6. Pinhole Cameras: DIY Time Machines for Light
Build a camera with no lens and no screen—just a box and the power of light. Pinhole cameras are a brilliant way to teach the foundations of photography and optics. Students construct their own cameras from recycled cardboard boxes or tins, poke a tiny hole to let light in, and place light-sensitive paper inside. Once exposed to the sun, the image appears inverted but hauntingly beautiful. The process is slow, unpredictable, and totally rewarding.
Sunlight Meets Science
Pinhole photography introduces physics (light traveling in straight lines), math (measuring exposure times), and the origins of modern photography. It also fosters patience and attention to detail in a world of instant gratification.
Project Idea
Facilitate a Sunlit Portrait Day where students use their pinhole cameras to photograph classmates. Students can also capture scenes around the schoolyard, like in the One Town, Many Views Lesson in FLEX Curriculum.

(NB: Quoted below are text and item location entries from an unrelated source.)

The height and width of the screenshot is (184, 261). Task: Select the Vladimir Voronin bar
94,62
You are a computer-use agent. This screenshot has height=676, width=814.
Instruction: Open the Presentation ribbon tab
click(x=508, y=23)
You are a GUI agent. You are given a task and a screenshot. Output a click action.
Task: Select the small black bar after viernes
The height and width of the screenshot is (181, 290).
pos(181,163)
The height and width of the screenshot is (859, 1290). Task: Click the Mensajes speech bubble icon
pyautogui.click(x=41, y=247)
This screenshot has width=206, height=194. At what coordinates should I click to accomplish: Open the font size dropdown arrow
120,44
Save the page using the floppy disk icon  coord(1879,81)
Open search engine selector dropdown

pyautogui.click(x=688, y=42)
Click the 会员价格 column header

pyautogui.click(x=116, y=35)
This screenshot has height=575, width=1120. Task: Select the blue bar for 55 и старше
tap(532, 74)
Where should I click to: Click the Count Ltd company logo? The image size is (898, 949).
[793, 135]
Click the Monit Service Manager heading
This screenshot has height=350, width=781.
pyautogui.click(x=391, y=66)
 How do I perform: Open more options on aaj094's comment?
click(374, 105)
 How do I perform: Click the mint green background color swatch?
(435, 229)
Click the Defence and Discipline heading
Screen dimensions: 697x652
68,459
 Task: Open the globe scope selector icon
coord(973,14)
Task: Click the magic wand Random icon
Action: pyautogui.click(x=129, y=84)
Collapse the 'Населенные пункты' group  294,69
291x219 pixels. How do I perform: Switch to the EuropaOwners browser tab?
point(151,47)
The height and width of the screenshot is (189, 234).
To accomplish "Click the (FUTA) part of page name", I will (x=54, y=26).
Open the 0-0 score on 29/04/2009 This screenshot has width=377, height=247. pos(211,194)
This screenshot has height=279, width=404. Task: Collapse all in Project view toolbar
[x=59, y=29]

Develop and display the prints in a gallery walk to highlight each student’s unique eye.

There’s no reason to leave sunshine behind when the school year starts up again. By using the sun as both the subject and tool, you give students the chance to see art through a new (and literally brighter) lens. These projects are perfect for the first few weeks of school when the weather’s still warm and your classroom is buzzing with back-to-school energy. Let the sun inspire wonder, spark inquiry, and infuse your art room with a little leftover summer glow. Recharge yourself by trying these playful techniques now and then, chase the sun wherever your creativity takes you!
How can you bring the sun into your classroom?
Which sun-powered art activity do you think your students will enjoy the most?